*If neither person did the survey for any reason, then the gaps will be left blank.
The table above shows that I got most of my surveys back (43 of 52 to be precise). This means that my results probably will reflect what the whole of KS3 think, as every form (bar two) gave me at least one response to my survey.
I will show the results for each question in its relative hypothesis, and see whether their opinions were correct, and compare their opinions to what I thought.
Hypothesis one:
(On average, newspapers will have longer words in their articles than in magazines)
First of all, I am going to select four articles.
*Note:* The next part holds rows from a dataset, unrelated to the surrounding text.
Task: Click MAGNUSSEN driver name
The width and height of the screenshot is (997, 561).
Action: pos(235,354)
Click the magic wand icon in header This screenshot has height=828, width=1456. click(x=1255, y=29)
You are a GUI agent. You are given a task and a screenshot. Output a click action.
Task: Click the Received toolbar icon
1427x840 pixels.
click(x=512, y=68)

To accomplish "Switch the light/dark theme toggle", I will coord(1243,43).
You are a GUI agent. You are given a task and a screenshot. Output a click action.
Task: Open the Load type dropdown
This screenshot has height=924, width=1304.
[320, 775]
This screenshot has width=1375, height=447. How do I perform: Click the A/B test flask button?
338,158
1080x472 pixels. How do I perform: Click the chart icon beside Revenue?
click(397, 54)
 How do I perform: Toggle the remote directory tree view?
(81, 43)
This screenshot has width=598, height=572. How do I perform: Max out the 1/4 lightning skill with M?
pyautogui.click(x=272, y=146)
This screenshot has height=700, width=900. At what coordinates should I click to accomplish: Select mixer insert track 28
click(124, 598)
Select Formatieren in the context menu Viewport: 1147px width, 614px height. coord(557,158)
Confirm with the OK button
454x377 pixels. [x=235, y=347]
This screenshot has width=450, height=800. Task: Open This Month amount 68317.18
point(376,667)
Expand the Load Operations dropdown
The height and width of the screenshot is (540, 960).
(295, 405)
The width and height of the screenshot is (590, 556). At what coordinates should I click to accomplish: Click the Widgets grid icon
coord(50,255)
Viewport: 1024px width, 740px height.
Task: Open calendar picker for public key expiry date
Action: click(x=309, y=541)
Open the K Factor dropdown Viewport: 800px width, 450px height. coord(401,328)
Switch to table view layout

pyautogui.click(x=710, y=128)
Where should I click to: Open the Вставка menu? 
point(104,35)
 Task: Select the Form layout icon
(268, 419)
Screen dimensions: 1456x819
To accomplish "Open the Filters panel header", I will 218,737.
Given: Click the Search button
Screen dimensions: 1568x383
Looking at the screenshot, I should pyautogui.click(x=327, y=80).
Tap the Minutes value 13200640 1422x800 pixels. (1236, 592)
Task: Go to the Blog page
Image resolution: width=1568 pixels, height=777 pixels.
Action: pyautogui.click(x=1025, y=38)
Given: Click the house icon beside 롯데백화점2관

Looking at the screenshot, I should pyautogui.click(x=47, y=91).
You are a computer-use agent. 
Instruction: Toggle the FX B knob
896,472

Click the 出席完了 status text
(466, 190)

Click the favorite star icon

Two of them will be from the newspapers (one from each), and the other two will be from two of my magazines (again, one from each). These are:
Article 1: ‘Health scare as girls of 7 diet to be like Geri’ (Daily Express, page 7)
Article 2: ‘Rivaldo too gifted to be remembered as a World Cup cheat’ (Daily Mirror, page 62)
Article 3: ‘Too fat too young’ (What’s on TV, page 83)
Article 4: ‘Big in Japan’ (Shoot monthly, from page 10)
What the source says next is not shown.